Start of Data to examine

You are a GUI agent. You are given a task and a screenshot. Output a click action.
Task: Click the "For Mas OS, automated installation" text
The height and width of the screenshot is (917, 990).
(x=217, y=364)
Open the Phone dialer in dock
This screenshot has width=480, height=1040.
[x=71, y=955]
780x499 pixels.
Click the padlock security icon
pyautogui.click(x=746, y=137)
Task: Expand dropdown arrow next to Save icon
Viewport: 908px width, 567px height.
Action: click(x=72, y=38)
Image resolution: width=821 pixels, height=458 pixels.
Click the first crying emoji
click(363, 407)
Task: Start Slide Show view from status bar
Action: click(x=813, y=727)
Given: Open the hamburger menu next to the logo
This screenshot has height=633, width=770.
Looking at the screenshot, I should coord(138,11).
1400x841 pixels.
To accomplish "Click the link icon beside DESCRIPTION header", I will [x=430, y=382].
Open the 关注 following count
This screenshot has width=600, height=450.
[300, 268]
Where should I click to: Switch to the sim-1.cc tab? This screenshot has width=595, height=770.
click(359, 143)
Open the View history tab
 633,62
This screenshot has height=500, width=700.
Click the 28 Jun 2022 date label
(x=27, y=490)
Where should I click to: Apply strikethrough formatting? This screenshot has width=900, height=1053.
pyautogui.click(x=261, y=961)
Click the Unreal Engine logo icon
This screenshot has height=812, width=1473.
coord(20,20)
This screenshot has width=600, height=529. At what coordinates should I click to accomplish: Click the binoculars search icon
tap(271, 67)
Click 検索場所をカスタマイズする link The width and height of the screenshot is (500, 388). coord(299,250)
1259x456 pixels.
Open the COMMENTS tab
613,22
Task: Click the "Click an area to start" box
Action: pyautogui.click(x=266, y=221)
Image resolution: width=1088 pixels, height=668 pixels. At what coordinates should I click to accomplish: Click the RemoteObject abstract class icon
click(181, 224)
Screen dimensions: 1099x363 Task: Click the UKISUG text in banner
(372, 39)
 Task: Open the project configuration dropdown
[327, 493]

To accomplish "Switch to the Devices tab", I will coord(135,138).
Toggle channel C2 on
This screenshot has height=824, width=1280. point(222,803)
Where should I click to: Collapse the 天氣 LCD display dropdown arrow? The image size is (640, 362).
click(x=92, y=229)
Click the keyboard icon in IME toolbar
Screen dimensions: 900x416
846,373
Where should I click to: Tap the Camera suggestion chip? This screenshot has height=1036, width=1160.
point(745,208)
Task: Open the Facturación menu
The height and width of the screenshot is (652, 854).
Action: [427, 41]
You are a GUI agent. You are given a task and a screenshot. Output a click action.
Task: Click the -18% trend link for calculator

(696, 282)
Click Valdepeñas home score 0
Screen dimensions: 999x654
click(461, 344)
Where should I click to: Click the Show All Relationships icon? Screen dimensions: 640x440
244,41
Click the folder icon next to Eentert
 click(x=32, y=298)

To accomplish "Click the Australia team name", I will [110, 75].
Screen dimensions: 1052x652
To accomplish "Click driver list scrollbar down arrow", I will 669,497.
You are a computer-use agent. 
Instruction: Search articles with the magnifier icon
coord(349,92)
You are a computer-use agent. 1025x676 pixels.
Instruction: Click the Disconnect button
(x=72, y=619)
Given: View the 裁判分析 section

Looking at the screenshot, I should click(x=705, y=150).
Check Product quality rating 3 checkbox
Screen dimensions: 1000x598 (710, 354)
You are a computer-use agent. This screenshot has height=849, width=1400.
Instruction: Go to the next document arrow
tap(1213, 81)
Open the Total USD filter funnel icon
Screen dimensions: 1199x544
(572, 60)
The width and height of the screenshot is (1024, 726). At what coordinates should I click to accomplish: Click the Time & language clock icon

End of Data to examine

Task details: The lines holding the string "menu" are what is needed from the material above.

Answer:
Given: Open the hamburger menu next to the logo
Task: Open the Facturación menu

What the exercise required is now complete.